** Opening Data extract block **

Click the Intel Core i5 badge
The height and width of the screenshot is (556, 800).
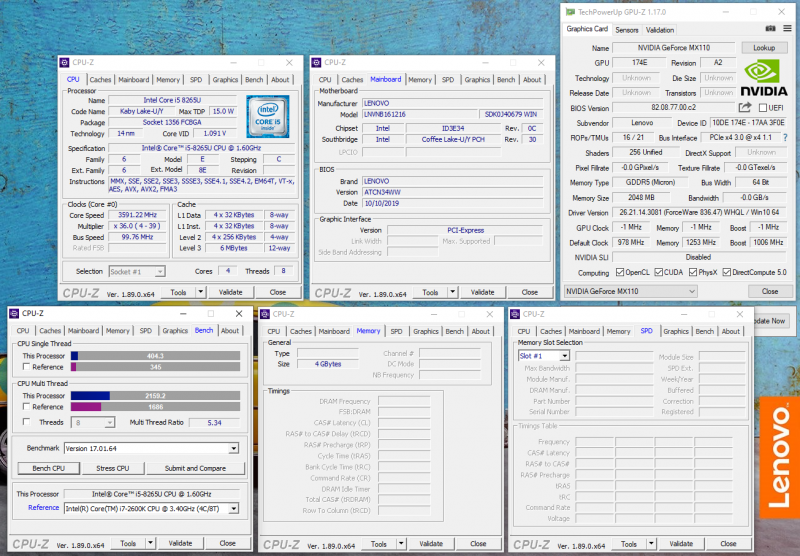(x=267, y=116)
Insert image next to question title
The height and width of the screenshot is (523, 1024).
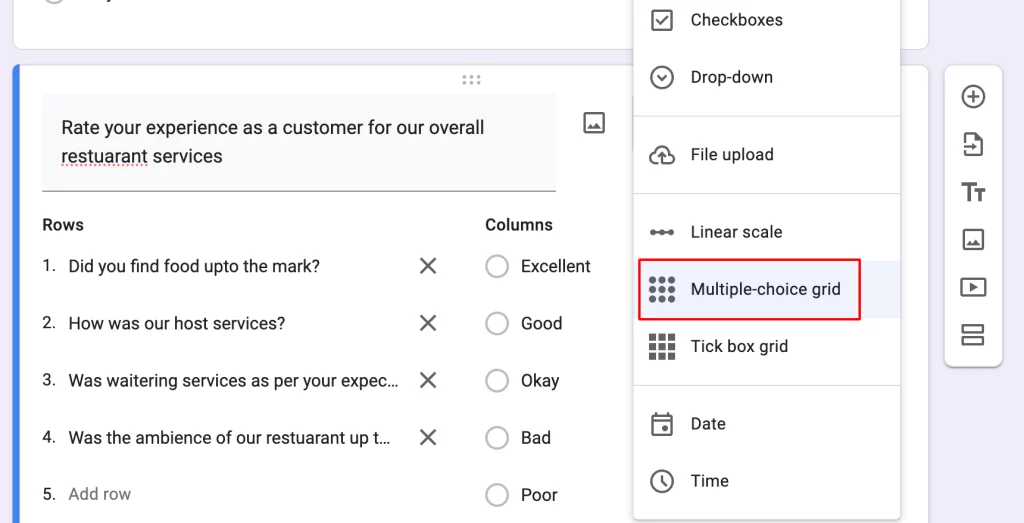click(594, 123)
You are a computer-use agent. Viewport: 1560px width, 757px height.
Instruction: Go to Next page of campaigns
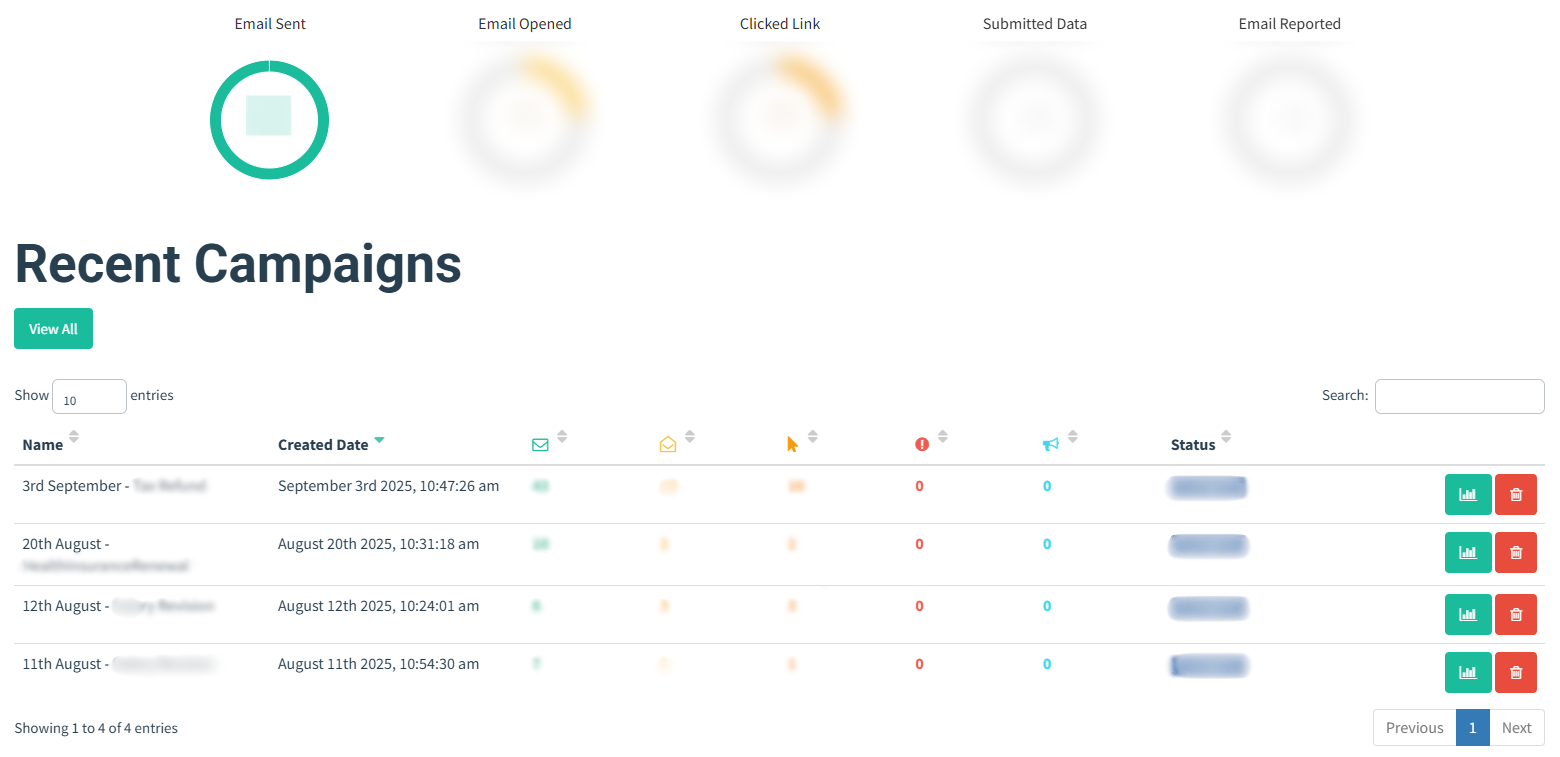point(1516,728)
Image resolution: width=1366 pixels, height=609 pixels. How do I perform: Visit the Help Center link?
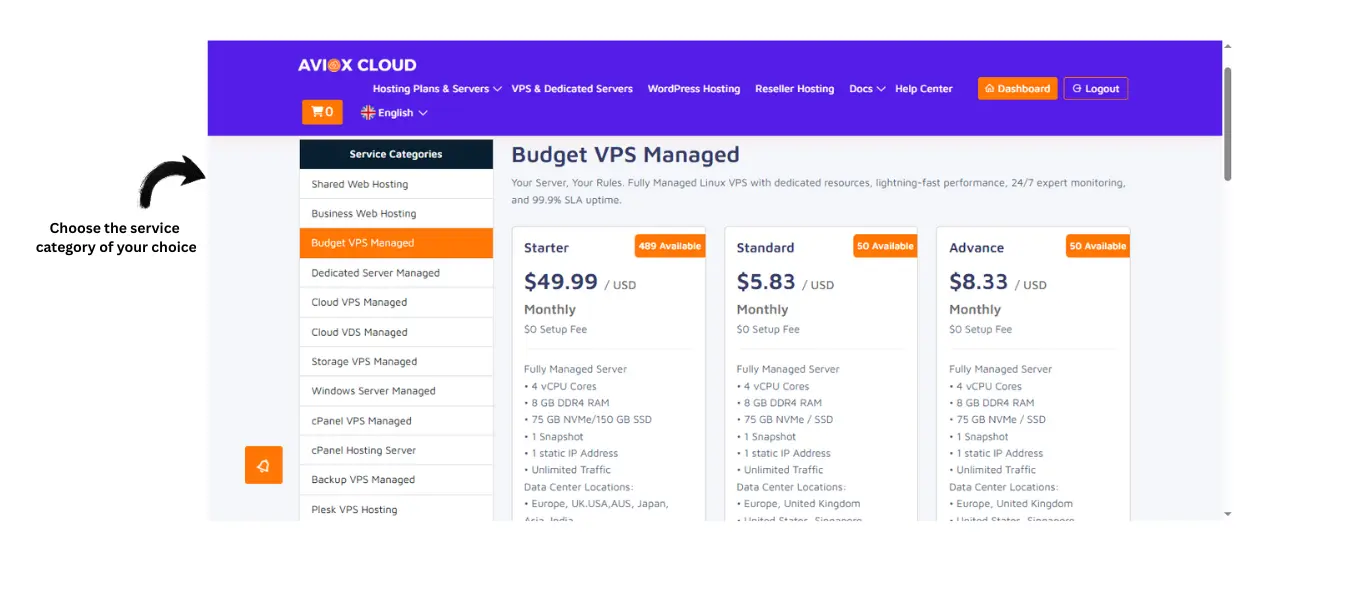(923, 89)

** Closing Data extract block **

What is expected:
Say again, word for word, every line from the one with "Image resolution: width=1366" through the last line of the data above, minus the pictures.

Your solution:
Image resolution: width=1366 pixels, height=609 pixels. How do I perform: Visit the Help Center link?
(923, 89)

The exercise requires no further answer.